Fitting and Interpreting Continuous-Time Latent Markov Models for Panel Data

Jane Lange and Vladimir Minin have a paper currently available as a University of Washington Working paper. This considers the computational aspects of fitting a latent continuous time Markov model to multi-state interval censored or panel data. The latent continuous time Markov model proposed is essentially a generalization of the phase-type semi-Markov models considered by Titman and Sharples. It is assumed that for each observable state r, there exist $\inline s_r$ latent states: $r_{1}, \ldots, r_{s_r}$ Observation in state r can correspond to occupation into any one of these latent states. This induces a type of hidden Markov model and can allow the observed process to be semi-Markov. Lange and Minin propose an EM algorithm to fit the model and compare this with other possible optimization techniques, concluding that their EM algorithm generally performs better, both in terms of reliability and speed of convergence.

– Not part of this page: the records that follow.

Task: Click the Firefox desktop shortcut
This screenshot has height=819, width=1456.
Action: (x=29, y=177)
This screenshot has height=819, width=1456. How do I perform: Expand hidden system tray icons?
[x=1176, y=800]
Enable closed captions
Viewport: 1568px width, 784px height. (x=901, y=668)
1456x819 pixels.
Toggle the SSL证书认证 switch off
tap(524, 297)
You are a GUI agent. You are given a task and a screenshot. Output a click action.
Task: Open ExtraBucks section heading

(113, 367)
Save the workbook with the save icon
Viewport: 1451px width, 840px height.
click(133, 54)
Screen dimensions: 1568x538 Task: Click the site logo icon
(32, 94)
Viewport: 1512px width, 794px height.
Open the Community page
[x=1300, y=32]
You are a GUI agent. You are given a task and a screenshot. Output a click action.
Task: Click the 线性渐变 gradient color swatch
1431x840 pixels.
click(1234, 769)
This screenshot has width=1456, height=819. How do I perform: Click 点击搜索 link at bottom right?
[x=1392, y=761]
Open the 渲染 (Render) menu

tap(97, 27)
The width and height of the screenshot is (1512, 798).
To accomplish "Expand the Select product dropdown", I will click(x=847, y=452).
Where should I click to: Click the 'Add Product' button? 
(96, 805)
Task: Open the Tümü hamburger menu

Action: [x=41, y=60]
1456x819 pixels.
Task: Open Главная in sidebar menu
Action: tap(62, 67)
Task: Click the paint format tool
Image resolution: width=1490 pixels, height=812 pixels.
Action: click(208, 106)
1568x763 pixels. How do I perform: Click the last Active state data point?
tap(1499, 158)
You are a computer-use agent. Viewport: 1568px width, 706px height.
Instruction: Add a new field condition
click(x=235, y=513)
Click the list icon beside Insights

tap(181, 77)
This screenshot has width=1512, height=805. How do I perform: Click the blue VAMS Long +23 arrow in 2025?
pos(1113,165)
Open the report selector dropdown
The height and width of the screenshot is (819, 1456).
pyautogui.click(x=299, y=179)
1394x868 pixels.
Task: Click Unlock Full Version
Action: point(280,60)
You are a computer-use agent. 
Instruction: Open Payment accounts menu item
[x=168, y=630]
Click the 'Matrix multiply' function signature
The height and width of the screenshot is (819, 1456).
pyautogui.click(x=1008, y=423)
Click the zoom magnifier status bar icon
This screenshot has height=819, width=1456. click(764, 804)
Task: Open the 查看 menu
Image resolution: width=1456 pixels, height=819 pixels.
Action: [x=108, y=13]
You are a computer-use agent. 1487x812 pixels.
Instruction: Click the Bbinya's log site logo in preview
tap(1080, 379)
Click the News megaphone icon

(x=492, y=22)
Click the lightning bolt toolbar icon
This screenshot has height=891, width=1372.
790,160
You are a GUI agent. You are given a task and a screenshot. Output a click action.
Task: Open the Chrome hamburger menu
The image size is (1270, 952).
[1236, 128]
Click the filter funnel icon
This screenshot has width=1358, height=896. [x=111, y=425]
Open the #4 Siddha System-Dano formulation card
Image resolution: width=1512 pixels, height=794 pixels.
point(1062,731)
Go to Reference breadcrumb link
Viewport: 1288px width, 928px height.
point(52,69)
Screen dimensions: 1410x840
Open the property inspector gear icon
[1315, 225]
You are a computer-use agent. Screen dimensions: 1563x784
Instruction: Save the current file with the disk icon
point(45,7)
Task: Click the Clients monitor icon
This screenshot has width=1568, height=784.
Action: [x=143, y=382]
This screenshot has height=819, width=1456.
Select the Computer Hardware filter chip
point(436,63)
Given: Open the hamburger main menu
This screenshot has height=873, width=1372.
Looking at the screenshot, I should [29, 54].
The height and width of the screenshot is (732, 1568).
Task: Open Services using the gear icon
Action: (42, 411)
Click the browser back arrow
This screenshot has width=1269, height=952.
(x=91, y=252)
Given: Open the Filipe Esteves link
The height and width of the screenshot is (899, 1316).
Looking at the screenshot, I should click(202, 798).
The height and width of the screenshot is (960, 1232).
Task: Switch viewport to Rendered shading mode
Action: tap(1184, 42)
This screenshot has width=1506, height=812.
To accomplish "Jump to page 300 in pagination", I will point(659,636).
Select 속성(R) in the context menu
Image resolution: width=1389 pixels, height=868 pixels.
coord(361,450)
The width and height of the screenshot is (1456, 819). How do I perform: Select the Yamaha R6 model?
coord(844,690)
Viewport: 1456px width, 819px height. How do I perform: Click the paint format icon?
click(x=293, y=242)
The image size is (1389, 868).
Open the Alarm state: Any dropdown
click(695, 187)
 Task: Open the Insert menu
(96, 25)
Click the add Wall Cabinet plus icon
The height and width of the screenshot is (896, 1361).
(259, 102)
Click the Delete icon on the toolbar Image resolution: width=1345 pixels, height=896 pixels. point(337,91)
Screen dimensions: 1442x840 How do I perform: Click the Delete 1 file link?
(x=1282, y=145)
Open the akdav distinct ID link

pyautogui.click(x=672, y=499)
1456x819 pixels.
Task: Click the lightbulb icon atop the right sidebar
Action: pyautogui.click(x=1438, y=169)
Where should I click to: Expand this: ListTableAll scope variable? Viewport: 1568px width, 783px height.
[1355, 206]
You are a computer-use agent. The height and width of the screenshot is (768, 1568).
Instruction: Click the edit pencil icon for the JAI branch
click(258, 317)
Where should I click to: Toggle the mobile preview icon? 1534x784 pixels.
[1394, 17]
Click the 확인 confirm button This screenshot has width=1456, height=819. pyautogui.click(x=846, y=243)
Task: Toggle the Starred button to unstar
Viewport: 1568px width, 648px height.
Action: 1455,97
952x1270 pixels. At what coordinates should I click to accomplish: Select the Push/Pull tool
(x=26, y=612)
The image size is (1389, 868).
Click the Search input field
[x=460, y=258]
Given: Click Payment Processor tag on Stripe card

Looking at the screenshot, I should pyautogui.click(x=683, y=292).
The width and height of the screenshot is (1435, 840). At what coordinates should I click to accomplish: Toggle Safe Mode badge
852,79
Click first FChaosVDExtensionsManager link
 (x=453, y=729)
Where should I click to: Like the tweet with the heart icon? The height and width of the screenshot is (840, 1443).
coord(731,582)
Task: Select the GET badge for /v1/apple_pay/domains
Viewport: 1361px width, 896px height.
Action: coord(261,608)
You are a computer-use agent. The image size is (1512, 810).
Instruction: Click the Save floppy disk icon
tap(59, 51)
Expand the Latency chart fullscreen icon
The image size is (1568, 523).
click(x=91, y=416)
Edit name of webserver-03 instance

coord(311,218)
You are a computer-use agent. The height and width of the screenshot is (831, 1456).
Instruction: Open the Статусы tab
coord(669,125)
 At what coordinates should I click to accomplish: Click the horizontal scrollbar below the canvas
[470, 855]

On this issue, it might have been worth considering the performance of, say, L-BFGS-B (or other constrained optimization methods) using the natural [0,Inf) range for the transition intensities, because many convergence problems for BFGS are due to cases where the true value is near (or at) zero and the exponential parameterization means it never gets there. **Update: This paper is now published in Statistics in Medicine.